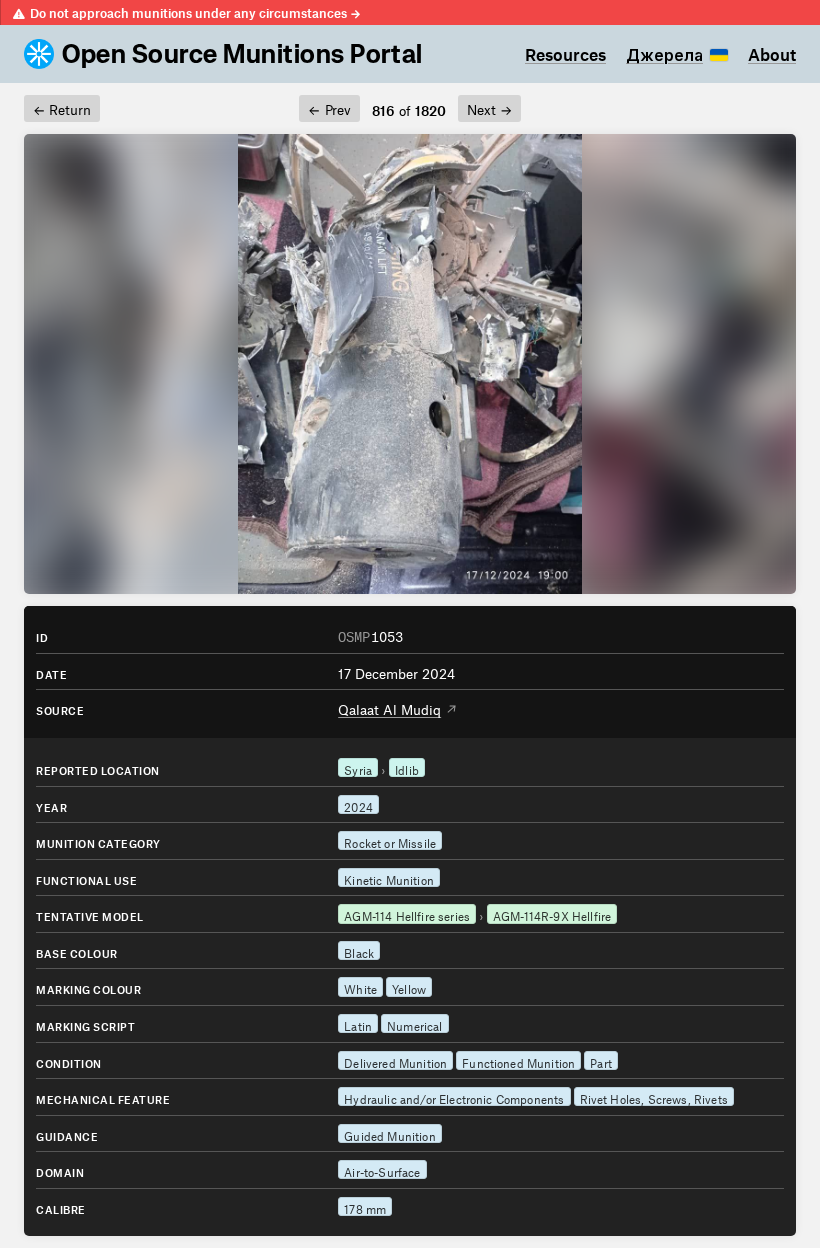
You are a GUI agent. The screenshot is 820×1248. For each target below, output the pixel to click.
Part (601, 1061)
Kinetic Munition (389, 878)
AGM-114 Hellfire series (407, 914)
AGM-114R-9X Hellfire (552, 914)
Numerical (415, 1024)
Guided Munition (390, 1134)
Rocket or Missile (390, 841)
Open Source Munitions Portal (242, 54)
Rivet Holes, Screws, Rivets (654, 1097)
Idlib (407, 768)
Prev (329, 107)
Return (62, 107)
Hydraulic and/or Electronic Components (454, 1097)
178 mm (365, 1207)
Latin (358, 1024)
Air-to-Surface (382, 1170)
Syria (358, 768)
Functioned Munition (518, 1061)
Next (489, 107)
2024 (358, 805)
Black (359, 951)
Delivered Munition (395, 1061)
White (360, 987)
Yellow (409, 987)
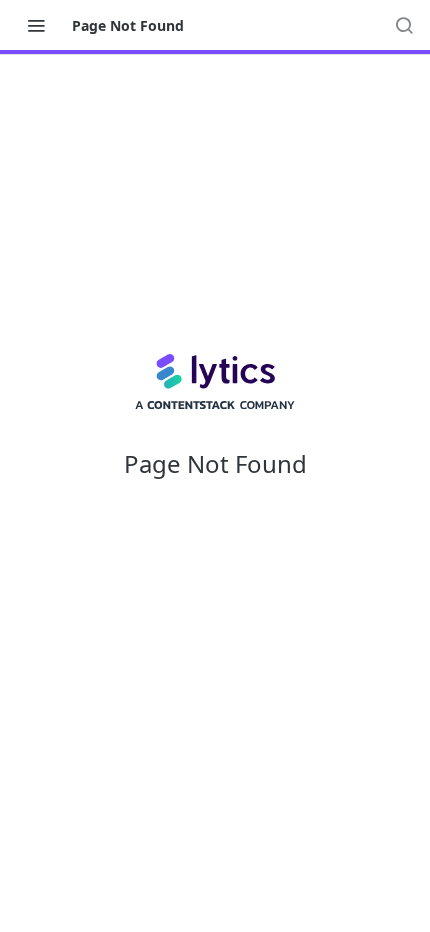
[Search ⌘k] (404, 25)
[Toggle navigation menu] (36, 25)
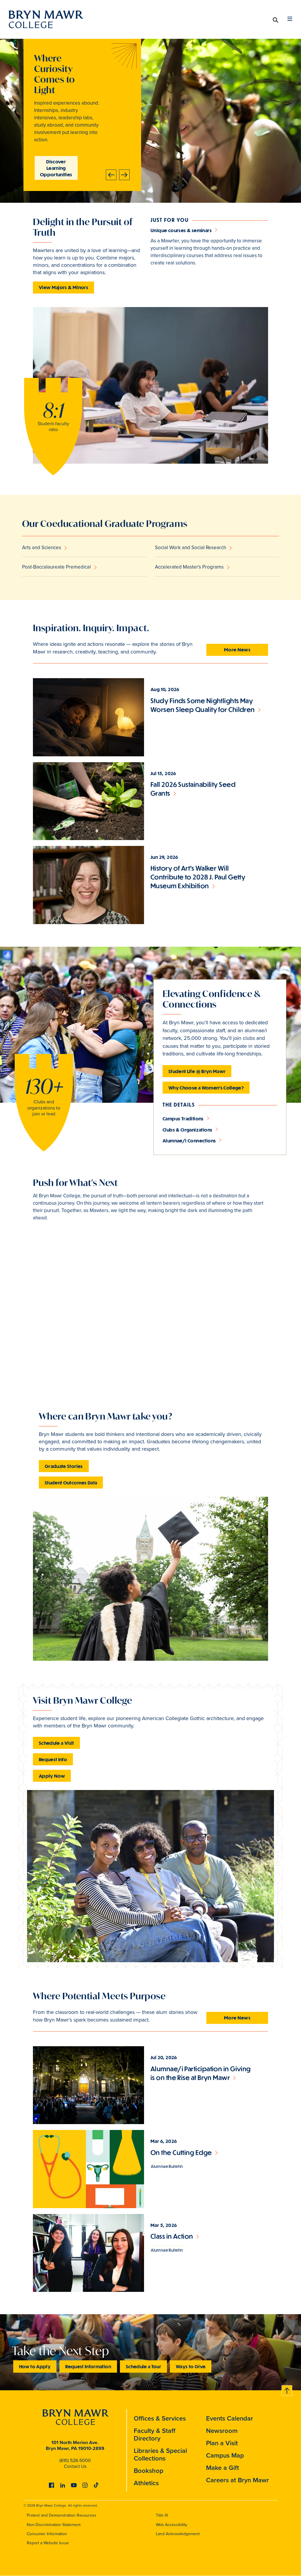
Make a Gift (222, 2468)
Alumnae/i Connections (189, 1140)
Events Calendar (229, 2418)
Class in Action (171, 2236)
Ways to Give (190, 2366)
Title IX (162, 2515)
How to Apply (35, 2366)
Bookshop (148, 2471)
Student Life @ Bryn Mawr (196, 1071)
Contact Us (75, 2466)
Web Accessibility (171, 2525)
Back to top (287, 2389)
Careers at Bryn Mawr (237, 2480)
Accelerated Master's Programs (189, 567)
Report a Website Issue (48, 2543)
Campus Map (225, 2455)
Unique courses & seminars (181, 230)
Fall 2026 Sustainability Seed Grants (192, 788)
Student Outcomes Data (71, 1482)
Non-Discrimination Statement (54, 2525)
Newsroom (222, 2431)
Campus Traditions (183, 1118)
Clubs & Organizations (187, 1129)
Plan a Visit (222, 2443)
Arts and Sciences (41, 547)
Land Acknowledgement (178, 2534)
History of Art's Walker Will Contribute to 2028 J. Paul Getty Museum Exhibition (197, 877)
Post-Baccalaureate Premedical (56, 567)
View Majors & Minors (63, 287)
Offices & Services (160, 2418)
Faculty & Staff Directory (154, 2434)
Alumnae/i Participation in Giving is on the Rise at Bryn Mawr (200, 2073)
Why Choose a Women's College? (206, 1087)
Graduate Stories (64, 1466)
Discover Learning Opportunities (56, 168)
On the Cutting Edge (181, 2152)
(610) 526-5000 (75, 2460)
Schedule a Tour (143, 2366)
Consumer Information (47, 2534)
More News (237, 649)
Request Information (88, 2366)
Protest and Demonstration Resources (61, 2515)
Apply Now (52, 1776)
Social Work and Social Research (190, 547)
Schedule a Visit (56, 1743)
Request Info (53, 1759)
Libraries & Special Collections (160, 2454)
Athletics (146, 2483)
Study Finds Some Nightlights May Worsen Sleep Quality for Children (202, 705)
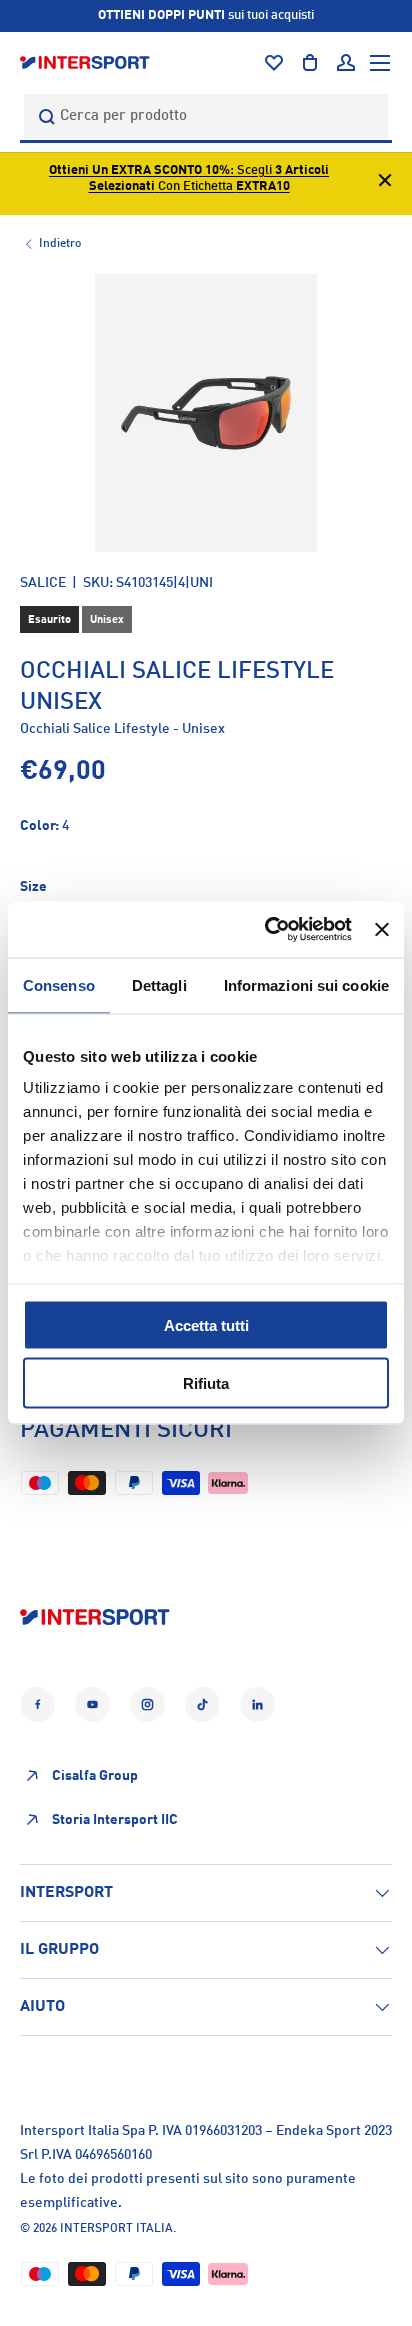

+-------+

→ Task description
An exact repeat of all the data is required, pictures excluded.

→ Answer section
You are a GUI agent. The screenshot is 820×1248. For each target below, output the pixel to click.
Part (601, 1061)
Kinetic Munition (389, 878)
AGM-114 Hellfire series (407, 914)
AGM-114R-9X Hellfire (552, 914)
Numerical (415, 1024)
Guided Munition (390, 1134)
Rocket or Missile (390, 841)
Open Source Munitions Portal (242, 54)
Rivet Holes, Screws, Rivets (654, 1097)
Idlib (407, 768)
Prev (329, 107)
Return (62, 107)
Hydraulic and/or Electronic Components (454, 1097)
178 mm (365, 1207)
Latin (358, 1024)
Air-to-Surface (382, 1170)
Syria (358, 768)
Functioned Munition (518, 1061)
Next (489, 107)
2024 (358, 805)
Black (359, 951)
Delivered Munition (395, 1061)
White (360, 987)
Yellow (409, 987)
[Search ⌘k] (404, 25)
[Toggle navigation menu] (36, 25)
Make a Gift (222, 2468)
Alumnae/i Connections (189, 1140)
Events Calendar (229, 2418)
Class in Action (171, 2236)
Ways to Give (190, 2366)
Title IX (162, 2515)
How to Apply (35, 2366)
Bookshop (148, 2471)
Student Life @ Bryn Mawr (196, 1071)
Contact Us (75, 2466)
Web Accessibility (171, 2525)
Back to top (287, 2389)
Careers at Bryn Mawr (237, 2480)
Accelerated Master's Programs (189, 567)
Report a Website Issue (48, 2543)
Campus Map (225, 2455)
Unique courses & seminars (181, 230)
Fall 2026 Sustainability Seed Grants (192, 788)
Student Outcomes Data (71, 1482)
Non-Discrimination Statement (54, 2525)
Newsroom (222, 2431)
Campus Traditions (183, 1118)
Clubs & Organizations (187, 1129)
Plan a Visit (222, 2443)
Arts and Sciences (41, 547)
Land Acknowledgement (178, 2534)
History of Art's Walker Will Contribute to 2028 J. Paul Getty Museum Exhibition (197, 877)
Post-Baccalaureate Premedical (56, 567)
View Majors & Minors (63, 287)
Offices & Services (160, 2418)
Faculty & Staff Directory (154, 2434)
Alumnae/i Participation in Giving is on the Rise at Bryn Mawr (200, 2073)
Why Choose a Women's College? (206, 1087)
Graduate Stories (64, 1466)
Discover Learning Opportunities (56, 168)
On the Cutting Edge (181, 2152)
(610) 526-5000 (75, 2460)
Schedule a Tour (143, 2366)
Consumer Information (47, 2534)
More News (237, 649)
Request Information (88, 2366)
Protest and Demonstration Resources (61, 2515)
Apply Now (52, 1776)
Social Work and Social Research (190, 547)
Schedule a Visit (56, 1743)
Request Info (53, 1759)
Libraries & Special Collections (160, 2454)
Athletics (146, 2483)
Study Finds Some Nightlights May Worsen Sleep Quality for Children (202, 705)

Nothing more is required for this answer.